Nvidia was once known worldwide for building graphics cards for gamers.

Then the AI wave swept in, with every data center, research institution, and cloud service provider urgently needing its GPUs.

Today, Nvidia's market cap is nearly $5.1 trillion, its annual revenue has surpassed $215.9 billion, and NVDA stock price predictions have become one of the most searched questions in global markets.
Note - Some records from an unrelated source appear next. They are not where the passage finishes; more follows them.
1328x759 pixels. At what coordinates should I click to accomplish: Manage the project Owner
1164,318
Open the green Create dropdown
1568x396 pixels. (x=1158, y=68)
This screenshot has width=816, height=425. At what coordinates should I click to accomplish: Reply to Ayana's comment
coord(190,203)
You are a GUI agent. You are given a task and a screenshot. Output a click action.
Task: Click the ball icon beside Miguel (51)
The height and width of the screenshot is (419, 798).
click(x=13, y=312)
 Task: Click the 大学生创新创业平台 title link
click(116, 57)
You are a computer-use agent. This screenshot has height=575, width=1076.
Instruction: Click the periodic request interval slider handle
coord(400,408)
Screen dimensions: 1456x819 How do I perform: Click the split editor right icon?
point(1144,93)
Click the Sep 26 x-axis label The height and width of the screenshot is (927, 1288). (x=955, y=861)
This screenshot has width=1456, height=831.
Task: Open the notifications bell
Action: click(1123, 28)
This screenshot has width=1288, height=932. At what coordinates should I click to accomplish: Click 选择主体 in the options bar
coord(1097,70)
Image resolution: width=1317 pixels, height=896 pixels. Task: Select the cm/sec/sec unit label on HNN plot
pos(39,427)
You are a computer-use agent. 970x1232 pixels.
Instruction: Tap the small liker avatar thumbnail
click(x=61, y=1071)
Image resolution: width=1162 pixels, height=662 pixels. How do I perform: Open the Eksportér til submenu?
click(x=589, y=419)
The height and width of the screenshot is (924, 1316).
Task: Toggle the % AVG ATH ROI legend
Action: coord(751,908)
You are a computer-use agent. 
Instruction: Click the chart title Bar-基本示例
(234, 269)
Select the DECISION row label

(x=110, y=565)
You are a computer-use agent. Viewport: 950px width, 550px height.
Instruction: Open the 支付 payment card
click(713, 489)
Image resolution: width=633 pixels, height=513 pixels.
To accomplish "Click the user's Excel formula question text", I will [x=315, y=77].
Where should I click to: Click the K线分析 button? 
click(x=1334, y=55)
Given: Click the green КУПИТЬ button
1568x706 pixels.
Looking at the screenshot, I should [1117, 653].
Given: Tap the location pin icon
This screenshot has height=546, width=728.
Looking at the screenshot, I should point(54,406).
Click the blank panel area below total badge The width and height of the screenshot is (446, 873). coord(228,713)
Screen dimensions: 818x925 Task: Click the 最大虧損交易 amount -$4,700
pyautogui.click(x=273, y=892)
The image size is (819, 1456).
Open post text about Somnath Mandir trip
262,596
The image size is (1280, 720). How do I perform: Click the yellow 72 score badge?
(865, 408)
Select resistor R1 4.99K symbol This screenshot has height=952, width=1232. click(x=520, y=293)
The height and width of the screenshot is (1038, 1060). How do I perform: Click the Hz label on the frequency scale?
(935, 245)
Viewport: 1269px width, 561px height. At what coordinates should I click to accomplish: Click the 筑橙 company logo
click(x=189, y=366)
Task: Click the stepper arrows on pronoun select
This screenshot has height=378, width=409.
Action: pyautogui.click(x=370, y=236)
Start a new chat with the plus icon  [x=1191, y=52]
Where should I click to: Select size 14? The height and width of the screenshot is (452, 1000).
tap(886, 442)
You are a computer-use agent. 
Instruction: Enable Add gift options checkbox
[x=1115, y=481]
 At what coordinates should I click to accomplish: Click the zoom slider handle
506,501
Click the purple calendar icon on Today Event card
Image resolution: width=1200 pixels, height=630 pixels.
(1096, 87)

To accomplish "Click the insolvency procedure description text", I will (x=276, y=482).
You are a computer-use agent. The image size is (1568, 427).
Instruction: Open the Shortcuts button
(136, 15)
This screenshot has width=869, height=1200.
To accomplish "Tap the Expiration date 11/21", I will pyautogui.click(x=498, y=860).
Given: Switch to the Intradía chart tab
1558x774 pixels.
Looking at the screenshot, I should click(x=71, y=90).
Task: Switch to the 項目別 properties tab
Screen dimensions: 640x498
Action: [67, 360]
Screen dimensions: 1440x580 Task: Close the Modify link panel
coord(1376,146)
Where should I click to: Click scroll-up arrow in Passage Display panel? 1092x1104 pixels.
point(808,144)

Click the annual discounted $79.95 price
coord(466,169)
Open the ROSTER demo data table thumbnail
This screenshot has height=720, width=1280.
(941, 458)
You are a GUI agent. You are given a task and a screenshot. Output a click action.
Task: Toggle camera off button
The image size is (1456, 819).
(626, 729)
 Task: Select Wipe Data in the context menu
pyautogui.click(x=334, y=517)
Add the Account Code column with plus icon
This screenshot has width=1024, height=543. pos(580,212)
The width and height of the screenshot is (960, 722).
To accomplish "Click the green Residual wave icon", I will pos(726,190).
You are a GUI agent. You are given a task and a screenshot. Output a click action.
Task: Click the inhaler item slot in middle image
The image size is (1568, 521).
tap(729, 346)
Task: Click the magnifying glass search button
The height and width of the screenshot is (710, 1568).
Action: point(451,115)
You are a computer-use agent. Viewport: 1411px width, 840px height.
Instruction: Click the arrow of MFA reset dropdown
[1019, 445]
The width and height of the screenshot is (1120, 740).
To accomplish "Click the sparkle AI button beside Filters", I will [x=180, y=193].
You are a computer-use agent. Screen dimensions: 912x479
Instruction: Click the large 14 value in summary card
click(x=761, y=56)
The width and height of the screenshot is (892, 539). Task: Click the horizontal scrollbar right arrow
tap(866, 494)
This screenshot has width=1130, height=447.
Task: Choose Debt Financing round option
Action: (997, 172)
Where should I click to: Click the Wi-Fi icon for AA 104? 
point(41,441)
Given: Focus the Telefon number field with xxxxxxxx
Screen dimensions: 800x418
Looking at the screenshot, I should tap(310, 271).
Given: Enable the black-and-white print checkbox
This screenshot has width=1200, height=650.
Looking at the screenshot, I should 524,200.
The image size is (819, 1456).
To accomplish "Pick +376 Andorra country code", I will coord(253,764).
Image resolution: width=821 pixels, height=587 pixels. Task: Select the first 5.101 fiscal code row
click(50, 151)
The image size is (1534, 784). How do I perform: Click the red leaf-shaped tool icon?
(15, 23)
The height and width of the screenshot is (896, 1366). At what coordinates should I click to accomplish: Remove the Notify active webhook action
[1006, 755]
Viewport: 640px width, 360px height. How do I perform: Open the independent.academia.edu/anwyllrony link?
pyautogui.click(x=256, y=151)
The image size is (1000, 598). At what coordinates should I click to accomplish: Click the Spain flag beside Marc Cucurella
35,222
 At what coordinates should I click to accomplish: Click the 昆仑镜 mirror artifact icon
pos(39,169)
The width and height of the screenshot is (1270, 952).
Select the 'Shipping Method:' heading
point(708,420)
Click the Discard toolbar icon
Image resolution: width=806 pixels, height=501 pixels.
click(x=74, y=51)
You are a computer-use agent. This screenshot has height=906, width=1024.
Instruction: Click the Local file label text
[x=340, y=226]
This article explores the drivers behind this valuation, various forecasts, and what it means for digital asset investors.

Key Takeaways

  • According to Nvidia's filing with the U.S. Securities and Exchange Commission (SEC), Nvidia's full fiscal year 2026 revenue reached $215.9 billion, up 65% year-over-year, with data center infrastructure accounting for over 90% of quarterly revenue.
  • In the first quarter of fiscal 2027 (announced on May 20, 2026), Nvidia posted a record single-quarter revenue of $81.6 billion and issued a revenue guidance of approximately $91 billion for the second quarter of fiscal 2027, indicating that the AI buildout boom is still fully accelerating.
  • As of June 2026, NVDA stock is trading around $212, with a market cap of approximately $5.1 trillion, and hit an all-time high of around $236 in mid-May 2026.
  • China export restrictions have cost Nvidia an estimated $4.6 billion in quarterly data center revenue, which Nvidia has now explicitly excluded from its forward guidance.
  • Long-term NVDA stock price prediction scenarios vary widely, from moderate growth to multiples of today's price, with the final trajectory depending almost entirely on the development of AI infrastructure investment over the next several years.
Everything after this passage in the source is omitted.